§ Texto para revisar:
───
Beato Álvaro del Portillo

El caso de Álvaro del Portillo goza de gran actualidad en la Iglesia y el mundo, particularmente en la coyuntura histórica en la que nos encontramos, lo que hace particularmente oportuna y relevante su elevación a los altares.

Este sábado 27 de septiembre la Iglesia proclama beato a quien fuera obispo prelado del Opus Dei y primer sucesor de san Josemaría al frente de esta institución, monseñor Álvaro del Portillo.

Al hacerlo, confiesa su fe en que el nuevo beato goza ya de la visión de los bienaventurados en el Cielo y puede interceder ante Dios por nosotros. Para quien tiene fe es una peculiar ocasión de gracia y de alegría. La tradición habla de la "apoteosis de los santos" cuando se reconoce que alguien ha seguido fielmente a Jesucristo hasta alcanzar la unión definitiva con Él, y ello supone una gran fiesta espiritual, motivo de la cual Dios derrama abundantemente gracia sobre su Iglesia.
───
§ Datos proporcionados:
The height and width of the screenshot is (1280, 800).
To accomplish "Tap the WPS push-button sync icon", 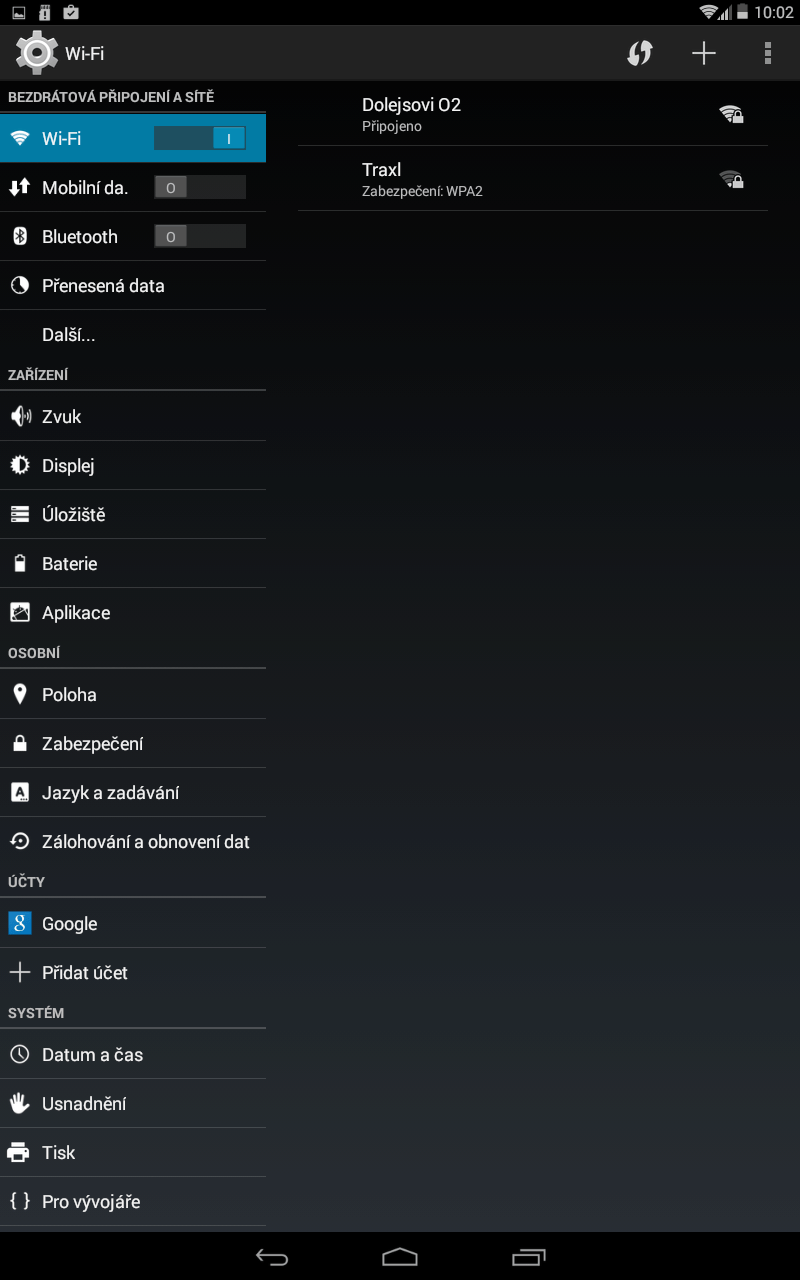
───
§ Tareas:
a - Cambia, por favor, "sábado" por "domingo" en el fragmento del texto sobre Álvaro del Portillo que va desde "Este sábado 27" hasta "Álvaro del Portillo.", ambos incluidos, y escribe el resultado.
b - Enumera los títulos que aparecen delante de un nombre propio de persona en el texto sobre Álvaro del Portillo.
c - Según el texto sobre Álvaro del Portillo, ¿qué día lo proclama beato la Iglesia?
Las líneas no tienen ningún papel en esto.

§ Soluciones por tarea:
a -
Este domingo 27 de septiembre la Iglesia proclama beato a quien fuera obispo prelado del Opus Dei y primer sucesor de san Josemaría al frente de esta institución, monseñor Álvaro del Portillo.

b - Beato, san, monseñor

c - El sábado 27 de septiembre.